Zu den ambienten Qualitäten gehören dann aber nicht nur schicke Praxisräume oder freundliche Kellner, sondern eben auch… Flüssigkeit in der Bedienung meiner Nachfrage. Denn Flüssigkeit schont die ultimativ knappe Ressource der Kunden.

Die Zukunft gehört der Zeit

Warum es nicht besser wirdPlatte Befriedigung ist out. Fundamentale Löcher müssen nicht mehr gestopft werden. Seit wir aus dem Mangel heraus sind, geht es um etwas anderes. Als Kunden müssen wir nicht mehr um wenige Angebote kämpfen. Umgekehrt können sich die vielen Angebote nicht mehr wie Herrschaften den Kunden gegenüber verhalten.

Wer heute Kundschaft nicht nur anziehen, sondern auch halten will, der muss ihr daher mit Respekt begegnen. Dazu gehört für mich im Kern die Rücksicht auf das wertvollste, das Kunden haben: Zeit.

“Zeit ist Geld” ist der Leitspruch von Generation von Unternehmern. Die Frage ist heute allerdings, wessen Zeit damit gemeint ist. Bisher war es die der Unternehmen. Ich glaube aber, dass es in Zukunft die der Kunden sein sollte.

Unter genügend ähnlichen guten Angeboten gewinnt das, welches mit meiner Zeit als Servicenehmer am respektvollsten umgeht. An der Zeit hängen meine Aufmerksamkeit und mein Geld.

Wer mir das Gefühl vermittelt, insgesamt “eine gute Zeit” während der Nutzung seiner Angebote zu haben, der gewinnt.

Der Umgang mit der Zeit des Kunden gehört damit für mich ausdrücklich in den Zweck jedes Unternehmens.
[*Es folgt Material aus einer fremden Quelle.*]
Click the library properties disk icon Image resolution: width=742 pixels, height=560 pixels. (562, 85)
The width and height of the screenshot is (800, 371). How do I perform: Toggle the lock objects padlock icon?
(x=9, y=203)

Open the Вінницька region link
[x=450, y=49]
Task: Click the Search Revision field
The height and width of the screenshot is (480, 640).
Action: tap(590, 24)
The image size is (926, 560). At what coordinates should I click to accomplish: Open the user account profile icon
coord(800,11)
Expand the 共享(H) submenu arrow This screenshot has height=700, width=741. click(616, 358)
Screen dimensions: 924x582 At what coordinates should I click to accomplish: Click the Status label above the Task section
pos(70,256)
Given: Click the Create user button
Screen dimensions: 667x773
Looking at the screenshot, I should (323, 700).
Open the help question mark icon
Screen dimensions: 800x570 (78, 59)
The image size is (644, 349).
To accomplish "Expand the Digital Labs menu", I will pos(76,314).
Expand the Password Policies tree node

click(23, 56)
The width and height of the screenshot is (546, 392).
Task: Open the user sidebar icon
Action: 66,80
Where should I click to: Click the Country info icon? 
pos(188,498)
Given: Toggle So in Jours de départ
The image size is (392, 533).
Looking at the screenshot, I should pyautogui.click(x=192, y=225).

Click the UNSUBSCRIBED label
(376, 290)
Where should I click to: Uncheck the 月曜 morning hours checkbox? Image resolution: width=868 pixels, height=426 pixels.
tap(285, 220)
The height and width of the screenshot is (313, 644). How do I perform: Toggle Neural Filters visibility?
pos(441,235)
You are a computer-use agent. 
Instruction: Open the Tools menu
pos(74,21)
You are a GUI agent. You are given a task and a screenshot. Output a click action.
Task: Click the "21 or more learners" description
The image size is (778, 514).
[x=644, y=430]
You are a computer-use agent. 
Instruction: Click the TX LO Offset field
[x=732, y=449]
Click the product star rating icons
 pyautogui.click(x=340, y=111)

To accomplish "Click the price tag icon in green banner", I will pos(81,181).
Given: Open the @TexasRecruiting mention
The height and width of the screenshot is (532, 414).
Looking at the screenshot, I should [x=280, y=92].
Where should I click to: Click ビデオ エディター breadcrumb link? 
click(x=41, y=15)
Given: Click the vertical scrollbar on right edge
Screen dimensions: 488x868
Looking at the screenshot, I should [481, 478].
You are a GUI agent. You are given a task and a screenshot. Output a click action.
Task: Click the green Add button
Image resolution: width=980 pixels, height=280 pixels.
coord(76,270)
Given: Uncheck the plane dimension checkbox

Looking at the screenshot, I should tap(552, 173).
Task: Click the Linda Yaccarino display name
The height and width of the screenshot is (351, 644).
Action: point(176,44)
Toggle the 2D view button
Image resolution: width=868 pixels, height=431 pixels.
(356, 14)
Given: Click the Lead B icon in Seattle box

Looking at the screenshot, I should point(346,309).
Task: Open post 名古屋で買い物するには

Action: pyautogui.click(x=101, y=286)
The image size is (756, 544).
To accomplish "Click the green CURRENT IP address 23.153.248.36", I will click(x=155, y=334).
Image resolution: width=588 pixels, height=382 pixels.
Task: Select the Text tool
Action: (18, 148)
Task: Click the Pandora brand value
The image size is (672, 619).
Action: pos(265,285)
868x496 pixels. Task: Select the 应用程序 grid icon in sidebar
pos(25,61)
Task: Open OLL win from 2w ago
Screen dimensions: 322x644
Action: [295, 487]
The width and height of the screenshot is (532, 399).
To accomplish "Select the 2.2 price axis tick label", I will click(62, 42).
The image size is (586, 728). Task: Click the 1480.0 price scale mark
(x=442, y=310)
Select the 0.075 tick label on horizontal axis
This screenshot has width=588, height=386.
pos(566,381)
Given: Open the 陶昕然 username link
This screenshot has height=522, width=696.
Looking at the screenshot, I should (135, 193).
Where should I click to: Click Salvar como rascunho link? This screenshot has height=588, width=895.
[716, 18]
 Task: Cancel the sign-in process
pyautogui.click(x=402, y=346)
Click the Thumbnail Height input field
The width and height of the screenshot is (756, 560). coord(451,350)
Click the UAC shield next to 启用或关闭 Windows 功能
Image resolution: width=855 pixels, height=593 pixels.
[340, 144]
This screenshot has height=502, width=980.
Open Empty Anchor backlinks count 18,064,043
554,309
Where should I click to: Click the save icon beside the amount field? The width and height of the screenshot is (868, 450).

Solange das nicht der Fall ist, wird es nicht besser in den genannten Fällen.

Aber wenn er da angekommen ist, dann verschwinden die Warteschlangen beim Hochseilgarten, im Restaurant und beim Arzt. Und wenn sie nicht verschwinden sollten, dann wird zumindest mit mir als Kunde anders in Bezug darauf umgegangen.

Vielleicht finde ich die Warteschlange beim Hochseilgarten – falls sie wirklich, wirklich nicht zu vermeiden sind - ja gar nicht mehr so schlimm, wenn man mich währenddessen zu einem Kaffee einlädt? :-)

 

PS: Was das für die Softwarebranche bedeutet sollte klar sein. Nicht nur Performance und Skalierbarkeit der Software sind wichtig. Es gilt vielmehr, schlechte Usability und die vielen Gründe für Supportanrufe auch als Zeitfresser zu erkennen.

Jede Entscheidung der Entwicklung, die Kunde oder Anwender Zeit kostet, widerspricht einem Unternehmenszweck, der sich respektvollen Umgang mit der Zeit seiner Servicenehmer auf die Fahne geschrieben hat.